- [Stored data]
*** Begin section ***

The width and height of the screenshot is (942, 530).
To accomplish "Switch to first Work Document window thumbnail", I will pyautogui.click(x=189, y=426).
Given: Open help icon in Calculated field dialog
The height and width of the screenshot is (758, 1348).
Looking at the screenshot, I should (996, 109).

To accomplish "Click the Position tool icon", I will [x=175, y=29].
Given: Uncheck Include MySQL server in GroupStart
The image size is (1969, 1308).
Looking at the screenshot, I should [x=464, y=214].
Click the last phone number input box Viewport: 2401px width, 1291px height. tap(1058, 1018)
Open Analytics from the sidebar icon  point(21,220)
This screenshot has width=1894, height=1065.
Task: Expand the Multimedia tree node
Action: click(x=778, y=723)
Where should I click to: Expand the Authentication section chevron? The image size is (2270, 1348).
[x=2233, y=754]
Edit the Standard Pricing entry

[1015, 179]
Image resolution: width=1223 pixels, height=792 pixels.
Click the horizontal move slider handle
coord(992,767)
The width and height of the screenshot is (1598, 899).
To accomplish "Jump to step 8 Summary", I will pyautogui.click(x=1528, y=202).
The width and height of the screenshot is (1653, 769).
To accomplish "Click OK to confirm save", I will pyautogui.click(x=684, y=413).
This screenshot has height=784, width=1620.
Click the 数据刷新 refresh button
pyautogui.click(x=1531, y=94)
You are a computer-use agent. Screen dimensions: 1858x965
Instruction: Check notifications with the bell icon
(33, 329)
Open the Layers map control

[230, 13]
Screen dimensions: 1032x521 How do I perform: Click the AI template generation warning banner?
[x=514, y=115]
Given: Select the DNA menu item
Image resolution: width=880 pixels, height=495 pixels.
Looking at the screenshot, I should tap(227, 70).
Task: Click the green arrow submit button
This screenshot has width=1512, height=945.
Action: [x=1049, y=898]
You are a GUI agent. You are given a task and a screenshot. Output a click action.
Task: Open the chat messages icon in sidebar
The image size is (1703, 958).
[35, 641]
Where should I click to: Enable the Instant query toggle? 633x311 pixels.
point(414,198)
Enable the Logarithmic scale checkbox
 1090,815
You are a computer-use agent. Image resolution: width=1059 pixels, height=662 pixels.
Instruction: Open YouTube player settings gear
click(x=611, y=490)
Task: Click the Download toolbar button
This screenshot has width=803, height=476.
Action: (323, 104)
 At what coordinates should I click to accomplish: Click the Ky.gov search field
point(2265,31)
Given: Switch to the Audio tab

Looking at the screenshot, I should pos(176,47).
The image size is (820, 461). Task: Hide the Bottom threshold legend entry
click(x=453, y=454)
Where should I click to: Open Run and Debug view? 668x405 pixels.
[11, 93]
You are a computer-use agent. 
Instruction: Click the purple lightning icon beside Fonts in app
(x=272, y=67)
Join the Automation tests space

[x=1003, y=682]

*** End section ***

- [What the task asks]
Every record should be retyped so that it matches the original exactly.

- [Your solution]
The width and height of the screenshot is (942, 530).
To accomplish "Switch to first Work Document window thumbnail", I will pyautogui.click(x=189, y=426).
Given: Open help icon in Calculated field dialog
The height and width of the screenshot is (758, 1348).
Looking at the screenshot, I should (996, 109).

To accomplish "Click the Position tool icon", I will [x=175, y=29].
Given: Uncheck Include MySQL server in GroupStart
The image size is (1969, 1308).
Looking at the screenshot, I should [x=464, y=214].
Click the last phone number input box Viewport: 2401px width, 1291px height. tap(1058, 1018)
Open Analytics from the sidebar icon  point(21,220)
This screenshot has width=1894, height=1065.
Task: Expand the Multimedia tree node
Action: click(x=778, y=723)
Where should I click to: Expand the Authentication section chevron? The image size is (2270, 1348).
[x=2233, y=754]
Edit the Standard Pricing entry

[1015, 179]
Image resolution: width=1223 pixels, height=792 pixels.
Click the horizontal move slider handle
coord(992,767)
The width and height of the screenshot is (1598, 899).
To accomplish "Jump to step 8 Summary", I will pyautogui.click(x=1528, y=202).
The width and height of the screenshot is (1653, 769).
To accomplish "Click OK to confirm save", I will pyautogui.click(x=684, y=413).
This screenshot has height=784, width=1620.
Click the 数据刷新 refresh button
pyautogui.click(x=1531, y=94)
You are a computer-use agent. Screen dimensions: 1858x965
Instruction: Check notifications with the bell icon
(33, 329)
Open the Layers map control

[230, 13]
Screen dimensions: 1032x521 How do I perform: Click the AI template generation warning banner?
[x=514, y=115]
Given: Select the DNA menu item
Image resolution: width=880 pixels, height=495 pixels.
Looking at the screenshot, I should tap(227, 70).
Task: Click the green arrow submit button
This screenshot has width=1512, height=945.
Action: [x=1049, y=898]
You are a GUI agent. You are given a task and a screenshot. Output a click action.
Task: Open the chat messages icon in sidebar
The image size is (1703, 958).
[35, 641]
Where should I click to: Enable the Instant query toggle? 633x311 pixels.
point(414,198)
Enable the Logarithmic scale checkbox
 1090,815
You are a computer-use agent. Image resolution: width=1059 pixels, height=662 pixels.
Instruction: Open YouTube player settings gear
click(x=611, y=490)
Task: Click the Download toolbar button
This screenshot has width=803, height=476.
Action: (323, 104)
 At what coordinates should I click to accomplish: Click the Ky.gov search field
point(2265,31)
Given: Switch to the Audio tab

Looking at the screenshot, I should pos(176,47).
The image size is (820, 461). Task: Hide the Bottom threshold legend entry
click(x=453, y=454)
Where should I click to: Open Run and Debug view? 668x405 pixels.
[11, 93]
You are a computer-use agent. 
Instruction: Click the purple lightning icon beside Fonts in app
(x=272, y=67)
Join the Automation tests space

[x=1003, y=682]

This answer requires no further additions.